- [Provided records]:
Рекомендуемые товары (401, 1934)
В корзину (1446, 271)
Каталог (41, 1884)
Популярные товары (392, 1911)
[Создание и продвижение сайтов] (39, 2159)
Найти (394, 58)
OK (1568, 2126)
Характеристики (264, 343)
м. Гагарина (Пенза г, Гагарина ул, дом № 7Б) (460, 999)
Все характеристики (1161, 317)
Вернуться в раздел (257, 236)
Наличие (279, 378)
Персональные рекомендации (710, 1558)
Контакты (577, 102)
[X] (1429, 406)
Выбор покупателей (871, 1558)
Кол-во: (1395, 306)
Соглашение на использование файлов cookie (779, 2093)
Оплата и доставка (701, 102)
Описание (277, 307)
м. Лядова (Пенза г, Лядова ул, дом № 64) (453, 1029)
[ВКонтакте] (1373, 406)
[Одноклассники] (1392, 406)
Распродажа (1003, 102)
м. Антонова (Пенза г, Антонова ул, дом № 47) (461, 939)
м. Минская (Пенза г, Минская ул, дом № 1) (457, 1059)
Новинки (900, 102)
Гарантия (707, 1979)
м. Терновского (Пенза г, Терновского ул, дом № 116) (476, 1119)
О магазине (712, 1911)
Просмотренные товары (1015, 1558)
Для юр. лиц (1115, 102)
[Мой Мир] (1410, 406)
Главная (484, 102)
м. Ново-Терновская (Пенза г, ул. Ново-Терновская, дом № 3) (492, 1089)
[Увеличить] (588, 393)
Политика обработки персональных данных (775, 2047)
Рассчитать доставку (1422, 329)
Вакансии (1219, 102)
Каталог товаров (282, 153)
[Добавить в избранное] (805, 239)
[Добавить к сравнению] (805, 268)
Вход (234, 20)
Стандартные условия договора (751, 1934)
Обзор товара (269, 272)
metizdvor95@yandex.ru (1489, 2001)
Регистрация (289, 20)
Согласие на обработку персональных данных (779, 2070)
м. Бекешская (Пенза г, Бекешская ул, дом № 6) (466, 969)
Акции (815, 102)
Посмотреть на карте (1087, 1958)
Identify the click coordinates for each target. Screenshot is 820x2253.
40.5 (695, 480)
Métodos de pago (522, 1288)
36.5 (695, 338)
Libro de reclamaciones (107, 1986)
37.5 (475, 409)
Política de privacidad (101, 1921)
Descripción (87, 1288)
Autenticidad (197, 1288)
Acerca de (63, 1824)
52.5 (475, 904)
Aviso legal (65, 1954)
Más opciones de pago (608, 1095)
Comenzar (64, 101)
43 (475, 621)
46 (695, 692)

- [Problem requirements]: All lines from the one with "м. Терновского (Пенза" to the end of the material above should be copied exactly, both ends included, and nothing else.

- [Finished task]:
м. Терновского (Пенза г, Терновского ул, дом № 116) (476, 1119)
О магазине (712, 1911)
Просмотренные товары (1015, 1558)
Для юр. лиц (1115, 102)
[Мой Мир] (1410, 406)
Главная (484, 102)
м. Ново-Терновская (Пенза г, ул. Ново-Терновская, дом № 3) (492, 1089)
[Увеличить] (588, 393)
Политика обработки персональных данных (775, 2047)
Рассчитать доставку (1422, 329)
Вакансии (1219, 102)
Каталог товаров (282, 153)
[Добавить в избранное] (805, 239)
[Добавить к сравнению] (805, 268)
Вход (234, 20)
Стандартные условия договора (751, 1934)
Обзор товара (269, 272)
metizdvor95@yandex.ru (1489, 2001)
Регистрация (289, 20)
Согласие на обработку персональных данных (779, 2070)
м. Бекешская (Пенза г, Бекешская ул, дом № 6) (466, 969)
Акции (815, 102)
Посмотреть на карте (1087, 1958)
Identify the click coordinates for each target. Screenshot is 820x2253.
40.5 (695, 480)
Métodos de pago (522, 1288)
36.5 (695, 338)
Libro de reclamaciones (107, 1986)
37.5 (475, 409)
Política de privacidad (101, 1921)
Descripción (87, 1288)
Autenticidad (197, 1288)
Acerca de (63, 1824)
52.5 (475, 904)
Aviso legal (65, 1954)
Más opciones de pago (608, 1095)
Comenzar (64, 101)
43 (475, 621)
46 (695, 692)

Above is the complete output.